Exercise brief →
Pictures excluded, return the lines below from the first through the line holding "domestica (49, 1797)".

Records to use →
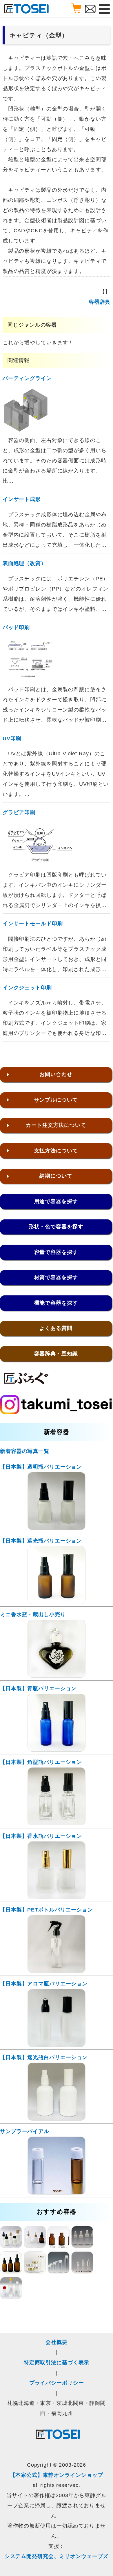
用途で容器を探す (56, 1201)
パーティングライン (27, 378)
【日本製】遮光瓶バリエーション (41, 1541)
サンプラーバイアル (24, 2131)
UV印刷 (12, 738)
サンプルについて (56, 1100)
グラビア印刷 (19, 812)
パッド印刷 (16, 627)
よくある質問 (55, 1328)
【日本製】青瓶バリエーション (38, 1688)
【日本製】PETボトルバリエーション (46, 1910)
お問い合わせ (55, 1074)
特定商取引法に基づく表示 (57, 2362)
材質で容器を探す (56, 1277)
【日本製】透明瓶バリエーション (41, 1467)
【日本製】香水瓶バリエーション (41, 1836)
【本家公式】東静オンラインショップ (56, 2475)
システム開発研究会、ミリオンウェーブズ (57, 2556)
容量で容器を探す (56, 1252)
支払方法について (56, 1151)
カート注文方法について (56, 1125)
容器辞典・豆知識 (56, 1354)
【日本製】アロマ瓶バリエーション (44, 1984)
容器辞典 (100, 302)
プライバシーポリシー (56, 2383)
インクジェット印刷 (27, 988)
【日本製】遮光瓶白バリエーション (44, 2057)
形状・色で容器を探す (56, 1227)
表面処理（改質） (24, 563)
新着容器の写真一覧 (24, 1451)
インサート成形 (22, 499)
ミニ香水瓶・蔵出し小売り (33, 1614)
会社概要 (56, 2342)
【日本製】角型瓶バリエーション (41, 1762)
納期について (55, 1176)
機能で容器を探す (56, 1303)
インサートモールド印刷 (33, 923)
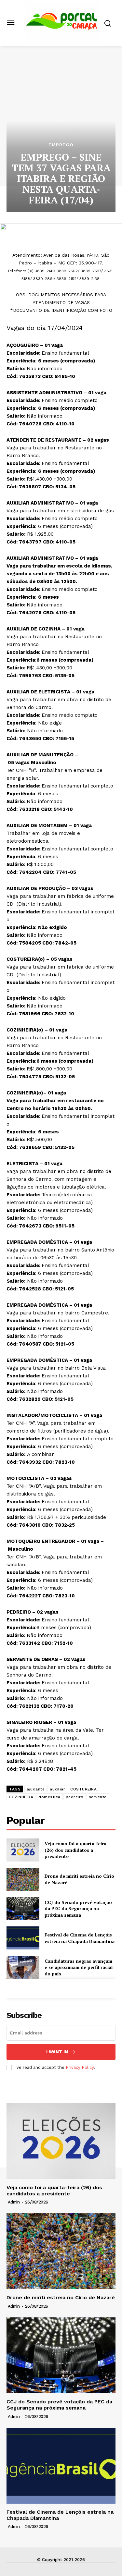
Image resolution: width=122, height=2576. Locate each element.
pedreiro (75, 1797)
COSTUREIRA (83, 1789)
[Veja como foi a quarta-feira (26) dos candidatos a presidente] (23, 1849)
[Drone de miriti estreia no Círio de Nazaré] (23, 1879)
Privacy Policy (80, 2067)
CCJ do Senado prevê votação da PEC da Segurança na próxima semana (78, 1908)
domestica (49, 1797)
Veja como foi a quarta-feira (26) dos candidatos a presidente (75, 1849)
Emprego (61, 144)
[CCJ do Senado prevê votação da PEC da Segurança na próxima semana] (23, 1908)
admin (14, 2202)
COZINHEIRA (21, 1797)
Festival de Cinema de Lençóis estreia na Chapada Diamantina (80, 1938)
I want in (57, 2051)
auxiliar (57, 1789)
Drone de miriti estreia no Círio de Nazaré (61, 2297)
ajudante (36, 1789)
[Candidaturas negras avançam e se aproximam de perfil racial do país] (23, 1967)
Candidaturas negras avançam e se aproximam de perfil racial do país (79, 1967)
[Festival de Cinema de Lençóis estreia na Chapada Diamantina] (23, 1937)
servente (98, 1797)
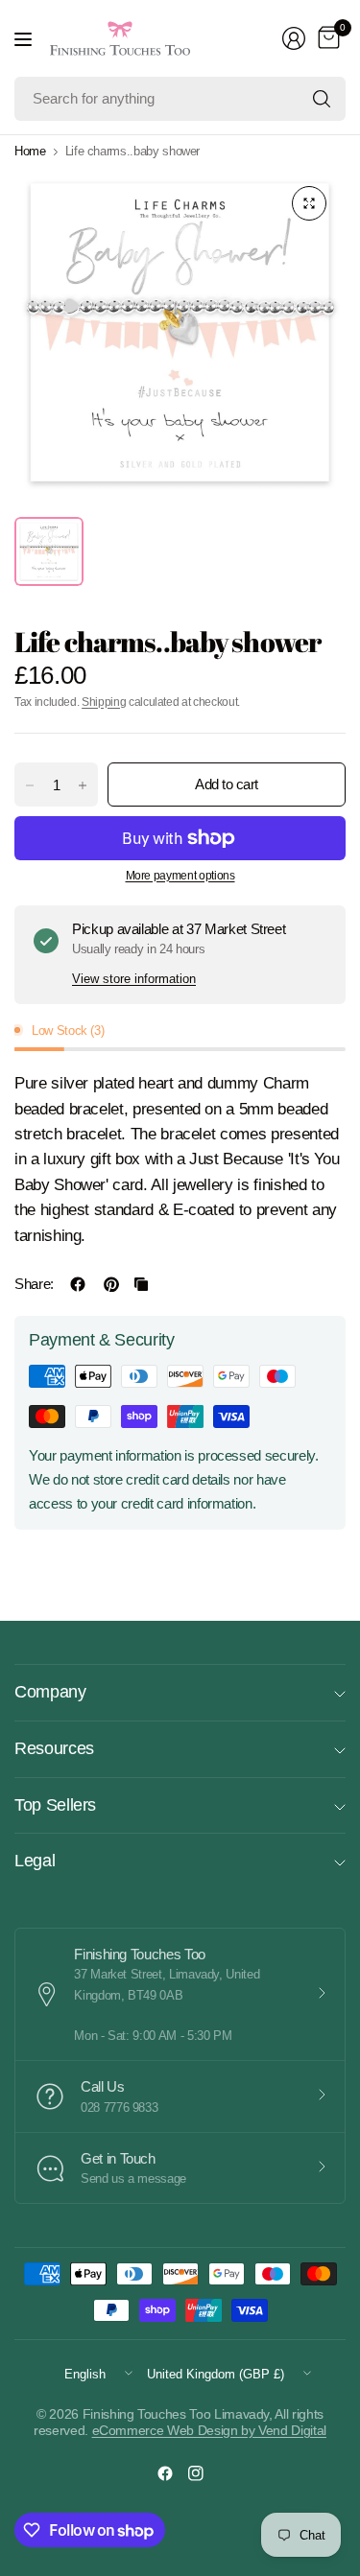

Answer box →
用途で容器を探す (56, 1201)
パーティングライン (27, 378)
【日本製】遮光瓶バリエーション (41, 1541)
サンプラーバイアル (24, 2131)
UV印刷 (12, 738)
サンプルについて (56, 1100)
グラビア印刷 (19, 812)
パッド印刷 (16, 627)
よくある質問 (55, 1328)
【日本製】青瓶バリエーション (38, 1688)
【日本製】PETボトルバリエーション (46, 1910)
お問い合わせ (55, 1074)
特定商取引法に基づく表示 (57, 2362)
材質で容器を探す (56, 1277)
【日本製】透明瓶バリエーション (41, 1467)
【日本製】香水瓶バリエーション (41, 1836)
【本家公式】東静オンラインショップ (56, 2475)
システム開発研究会、ミリオンウェーブズ (57, 2556)
容量で容器を探す (56, 1252)
支払方法について (56, 1151)
カート注文方法について (56, 1125)
容器辞典・豆知識 (56, 1354)
【日本製】アロマ瓶バリエーション (44, 1984)
容器辞典 (100, 302)
プライバシーポリシー (56, 2383)
インクジェット印刷 (27, 988)
【日本製】遮光瓶白バリエーション (44, 2057)
形状・色で容器を探す (56, 1227)
表面処理（改質） (24, 563)
新着容器の写真一覧 (24, 1451)
インサート成形 (22, 499)
ミニ香水瓶・蔵出し小売り (33, 1614)
会社概要 (56, 2342)
【日本製】角型瓶バリエーション (41, 1762)
納期について (55, 1176)
機能で容器を探す (56, 1303)
インサートモールド印刷 (33, 923)
Image resolution: width=122, height=2576. Locate each element.
pedreiro (75, 1797)
COSTUREIRA (83, 1789)
[Veja como foi a quarta-feira (26) dos candidatos a presidente] (23, 1849)
[Drone de miriti estreia no Círio de Nazaré] (23, 1879)
Privacy Policy (80, 2067)
CCJ do Senado prevê votação da PEC da Segurança na próxima semana (78, 1908)
domestica (49, 1797)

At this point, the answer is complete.